The author discusses a contribution of constructivism to the theory and practice of social work. Key terms in the profession - social work working relations, instrumental definition of the problem, participation in the problem and its solution, personal casework - gain a new meaning when related to the ethics of participation in creating a new story within the open space of dialogue. Social work is defined also as research and the co-creating of stories that provide life with a meaning; it is based on understanding, comunication, agreement, respect of uniqueness. The conditions of the formation of social work projects by dialogue are analysed on the basis of Greene's, Anderson's and Goolishian's texts.

Dr.
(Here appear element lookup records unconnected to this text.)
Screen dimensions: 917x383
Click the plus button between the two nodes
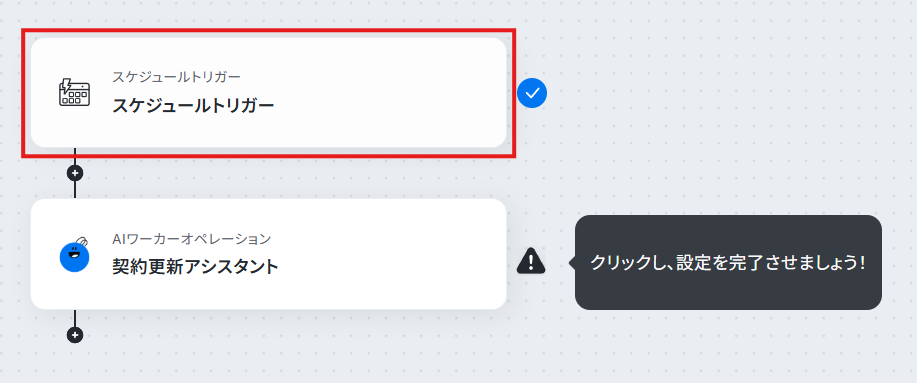tap(75, 173)
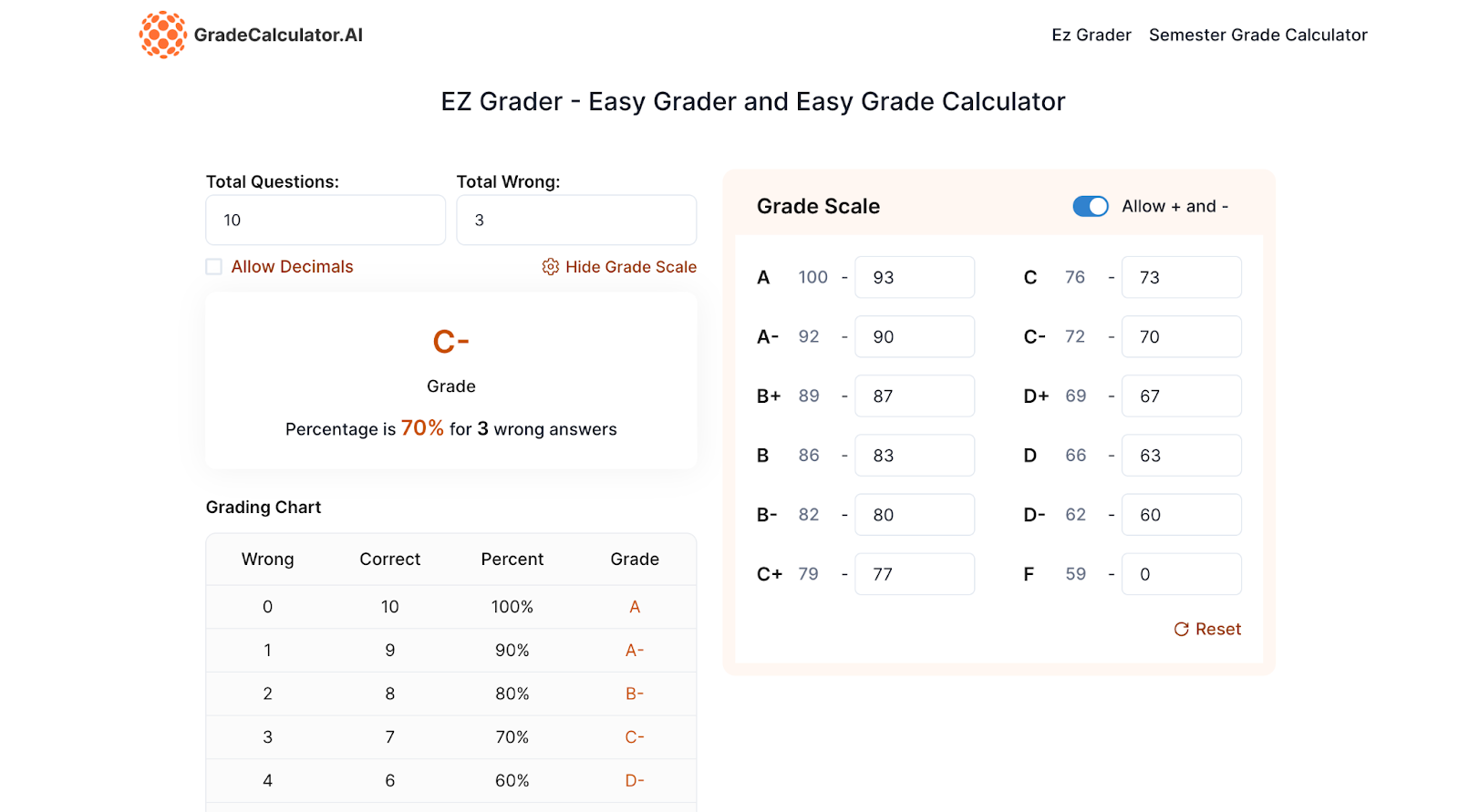Open Semester Grade Calculator nav link

(1258, 35)
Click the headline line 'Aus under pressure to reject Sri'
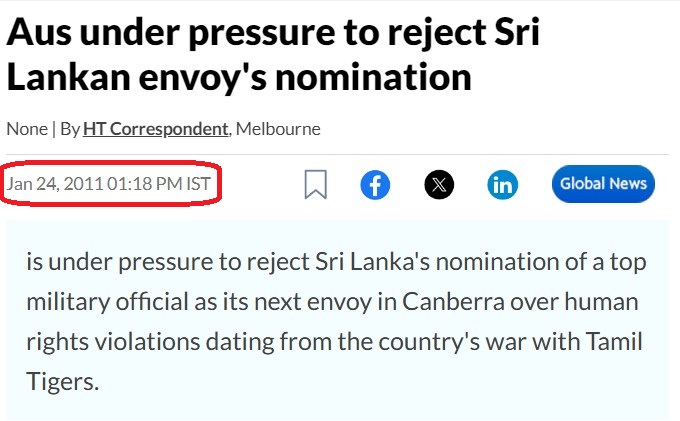Image resolution: width=680 pixels, height=421 pixels. (x=273, y=32)
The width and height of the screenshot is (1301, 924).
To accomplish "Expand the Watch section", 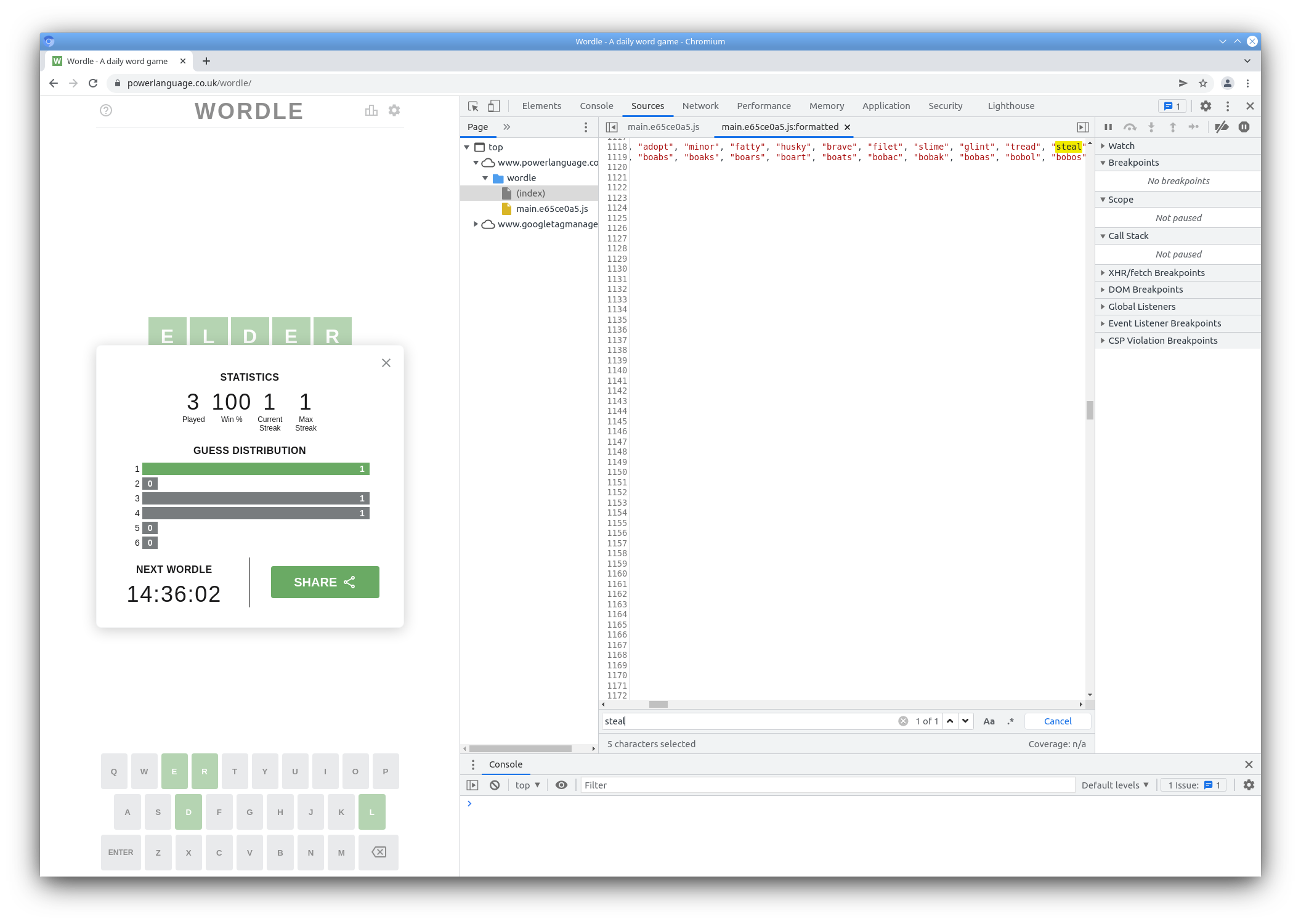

Gabi Čačinovič Vogrinčič is Associate Professor of psychology of the family and social work with the family at University of Ljubljana School of Social Work.


 
Anica Klemenc-Žvikart
The Models of Treating Families at Social Work Centres and Professional Dilemmas between Theory, Practice and the State

The paper describes the models of decision-making regarding the assignment of children, contacts and other vital issues for the lives of children after their parents' divorce or separation, as practised at social work centres, which have the authority to make such decisions when the parents cannot reach an agreement by themselves. The questions of setting the boundaries of the profession and of the organisation of work are pointed out, in order to attain better quality and efficacy. As an important element in reaching these goals, the introduction of the concept of "first social aid" into social work practice is argued for.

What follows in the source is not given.